On 24.05.2020 04:41, Clément Pit-Claudel wrote:
On 23/05/2020 21.36, Dmitry Gutov wrote:

For error navigation, it /could/ be a better idea, but IMHO it's like we'd be giving up and creating a parallel set of 
variables and commands for "local" errors. And necessitate a "muscle memory" context switch when 
one goes from "local" errors to "global" or back. One set of bindings would also have to be more 
awkward than the other.

Good points all around, and I don't have much more to contribute :)

Perhaps you have thoughts on which particular usage pattern is more prevalent?

I should add that we're currently defaulting to approach #1. Even if Flymake doesn't have bindings by default, we will add some, and they'll mirror Flycheck's ones by default.

As a result, we'll already have two parallel sets of bindings for "local" and other errors: next/previous-error and flymake-next/previous-error.

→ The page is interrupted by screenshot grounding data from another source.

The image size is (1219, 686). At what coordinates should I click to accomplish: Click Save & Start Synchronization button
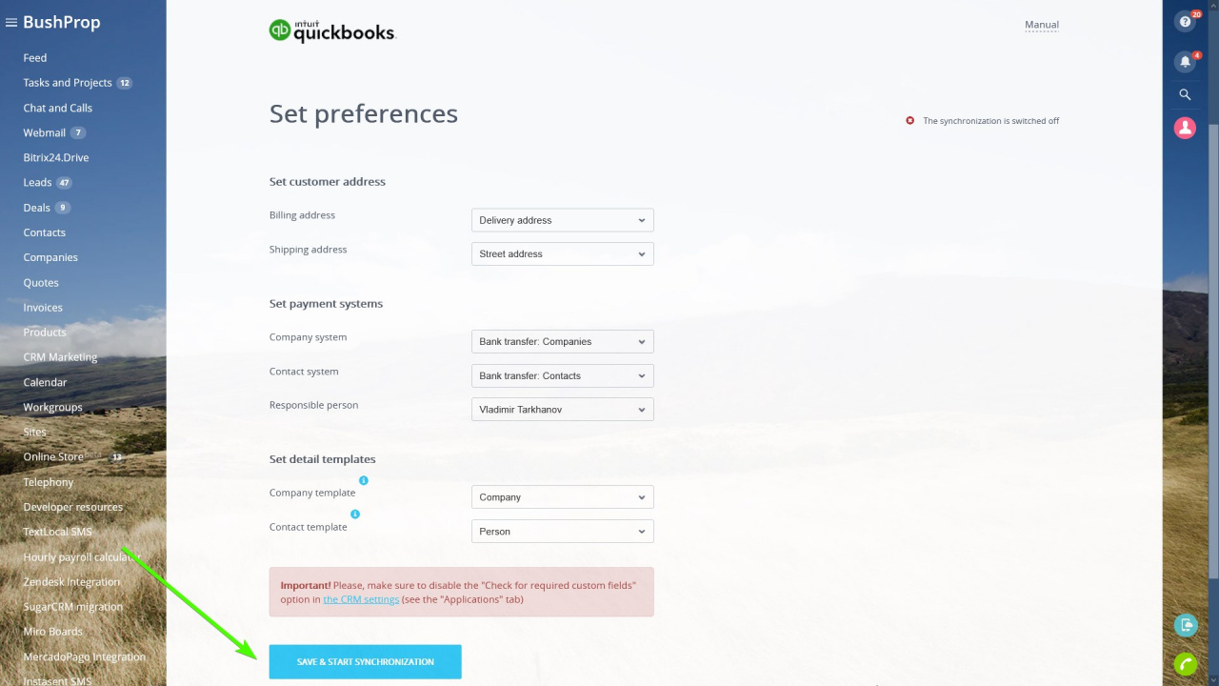[x=366, y=662]
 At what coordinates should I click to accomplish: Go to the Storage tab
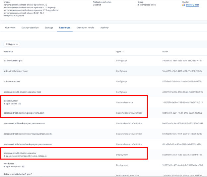coord(49,28)
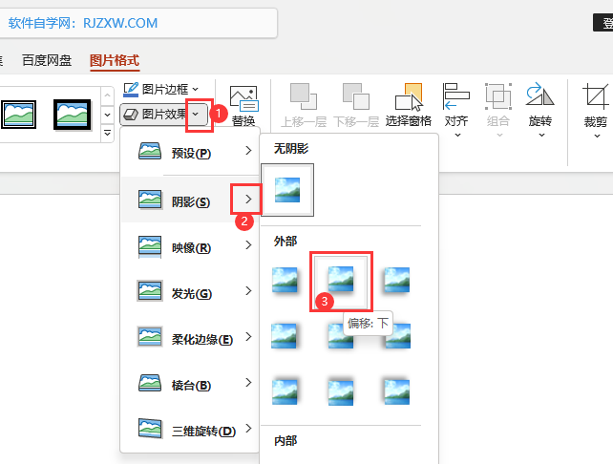
Task: Click the 替换 picture icon
Action: click(x=243, y=97)
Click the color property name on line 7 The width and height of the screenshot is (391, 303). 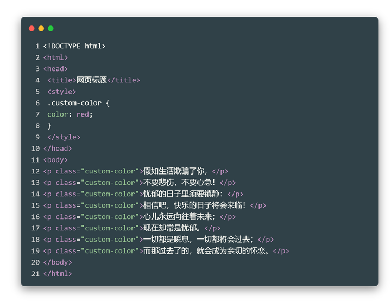(x=58, y=114)
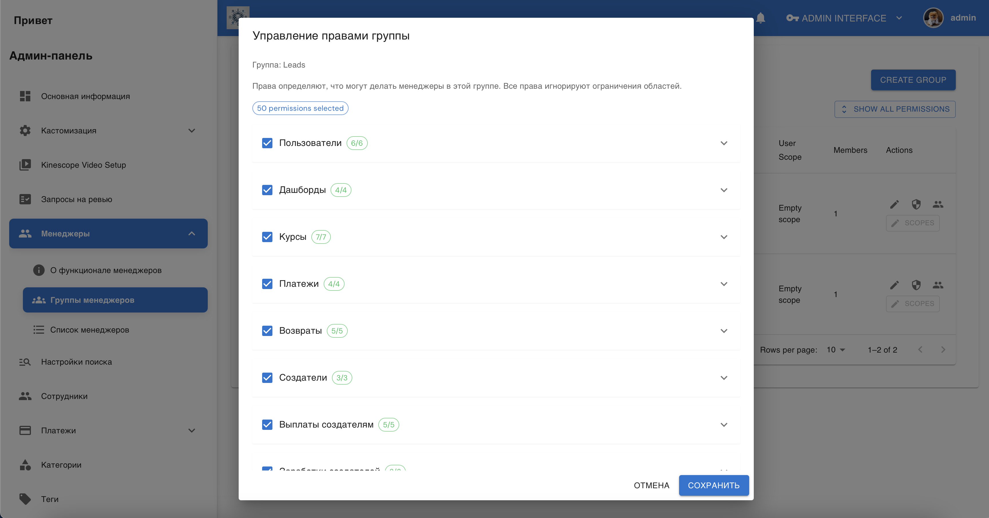The height and width of the screenshot is (518, 989).
Task: Click the Теги tag icon in sidebar
Action: pyautogui.click(x=25, y=499)
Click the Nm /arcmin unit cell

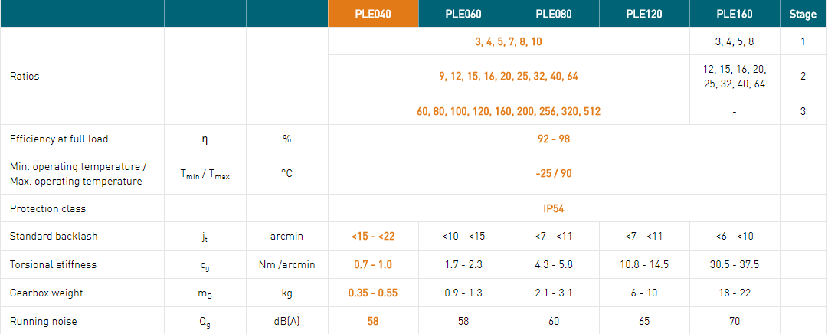pos(286,264)
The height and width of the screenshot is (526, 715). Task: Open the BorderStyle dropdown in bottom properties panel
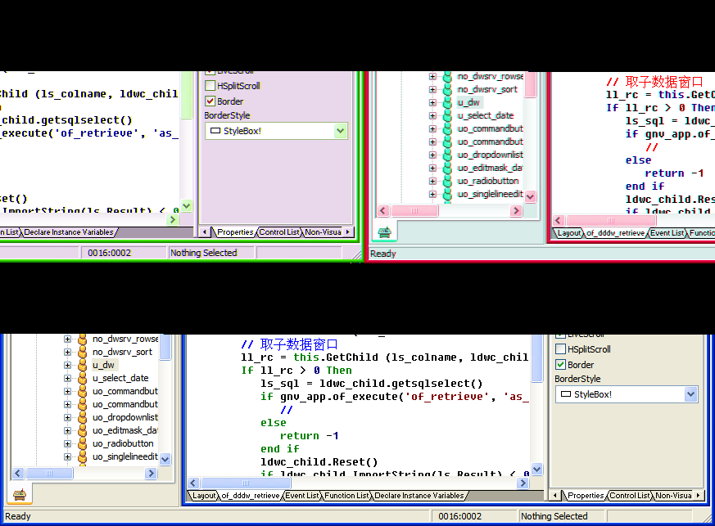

So the question is, is there a reasonable scheme to use next-error/previous-error for Flymake's errors without severe side-effects, or we should stay with the current situation.

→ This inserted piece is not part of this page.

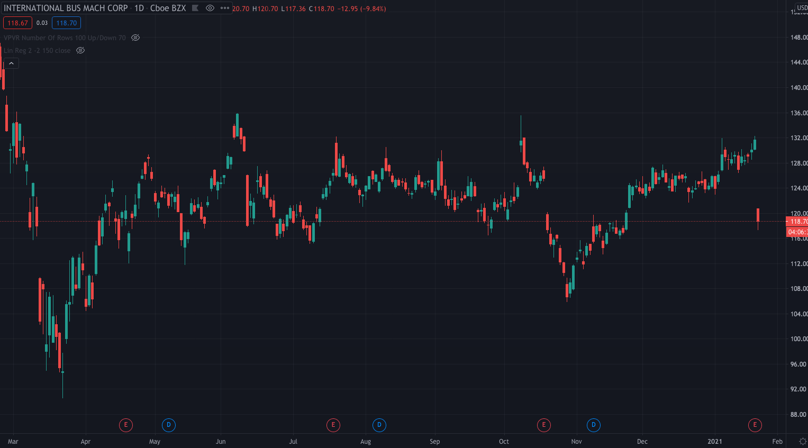Screen dimensions: 808x448
Task: Click the 118.70 current price label on axis
Action: coord(797,222)
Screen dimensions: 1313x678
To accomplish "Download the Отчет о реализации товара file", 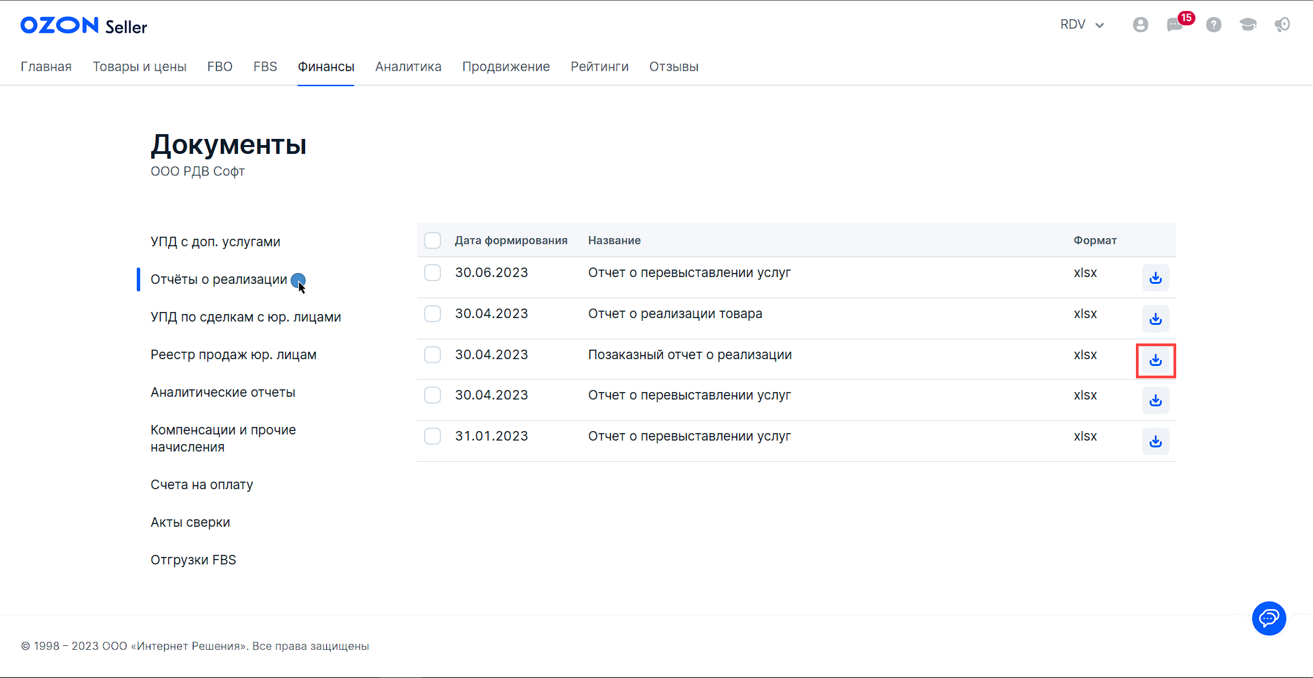I will click(1155, 319).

Whereby I'll bind M-n and M-p to Flymake's commands locally and leave next-error/previous-error on M-g M-n/p.

There's also another wrinkle: I think there was a proposed feature for Flycheck 
to list errors for multiple files (or the whole project) together? 'next-error' 
could be handy for jumping between those too.
We do this currently already, and the idea is that all external errors are 
converted into local errors on line 1.
In the error list they appear with a file name and a line number in that file, 
so if you were to cycle errors relative to that list you would visit files one 
by one, and if you were to visit errors relative to the buffer you'd go through 
all local errors then jump to another file with errors, if any.

In that case, maybe one could say that Flycheck errors are not always "local" either?